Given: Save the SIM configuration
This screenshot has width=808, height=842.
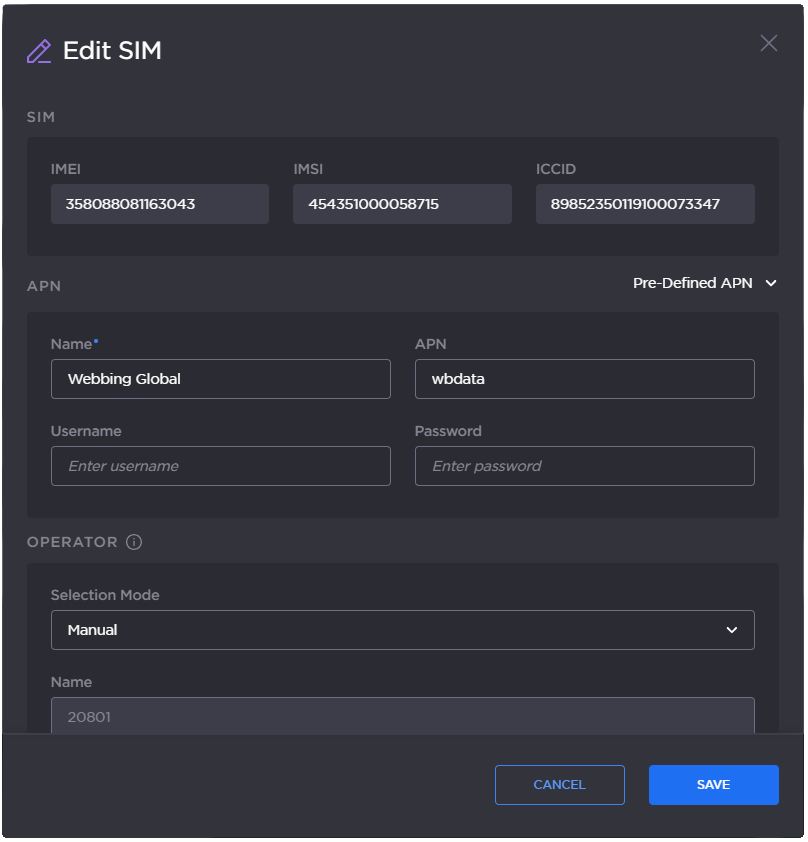Looking at the screenshot, I should (x=713, y=785).
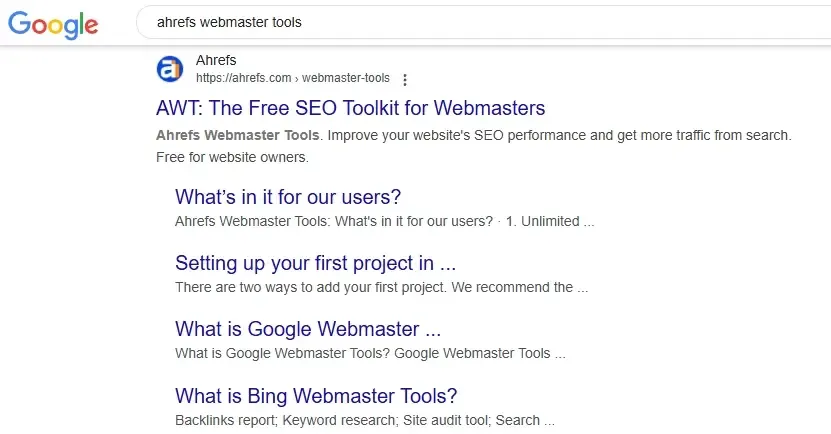The image size is (831, 434).
Task: Click the Google logo
Action: coord(53,23)
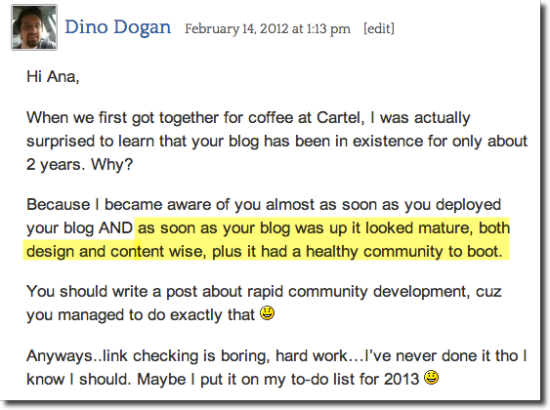Click Dino Dogan's avatar photo
550x410 pixels.
pyautogui.click(x=34, y=27)
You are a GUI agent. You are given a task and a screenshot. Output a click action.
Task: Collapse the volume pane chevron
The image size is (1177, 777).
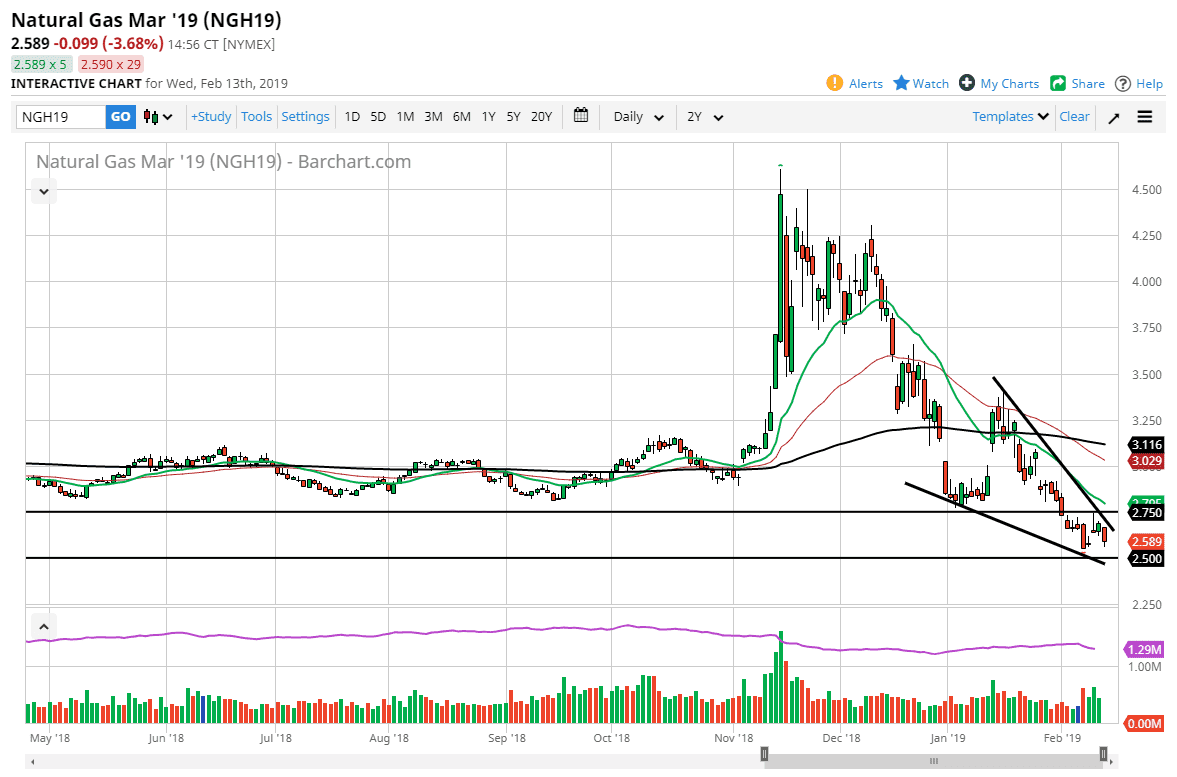pos(44,627)
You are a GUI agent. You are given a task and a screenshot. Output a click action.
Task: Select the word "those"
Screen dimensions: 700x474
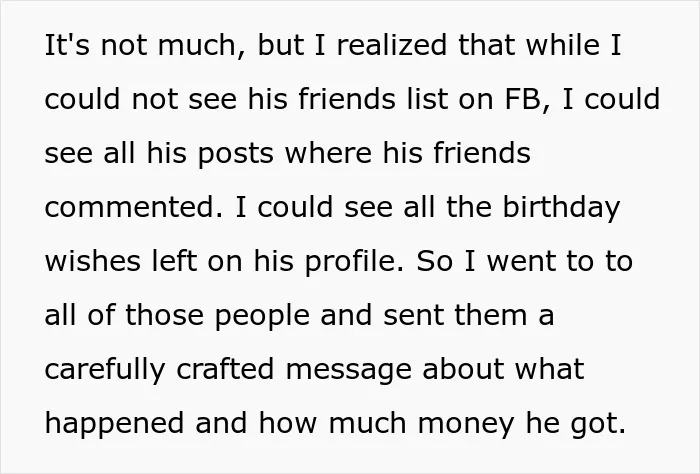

----

## Exercise prompt
Output every line of the data above as a numbered list, omitting blank lines and the pictures.

## Full answer
1. Given: Save the SIM configuration
2. This screenshot has width=808, height=842.
3. Looking at the screenshot, I should (x=713, y=785).
4. The image size is (831, 434).
5. Task: Click the Google logo
6. Action: coord(53,23)
7. Click Dino Dogan's avatar photo
8. 550x410 pixels.
9. pyautogui.click(x=34, y=27)
10. You are a GUI agent. You are given a task and a screenshot. Output a click action.
11. Task: Collapse the volume pane chevron
12. The image size is (1177, 777).
13. pos(44,627)
14. You are a GUI agent. You are given a task and a screenshot. Output a click action.
15. Task: Select the word "those"
16. Screen dimensions: 700x474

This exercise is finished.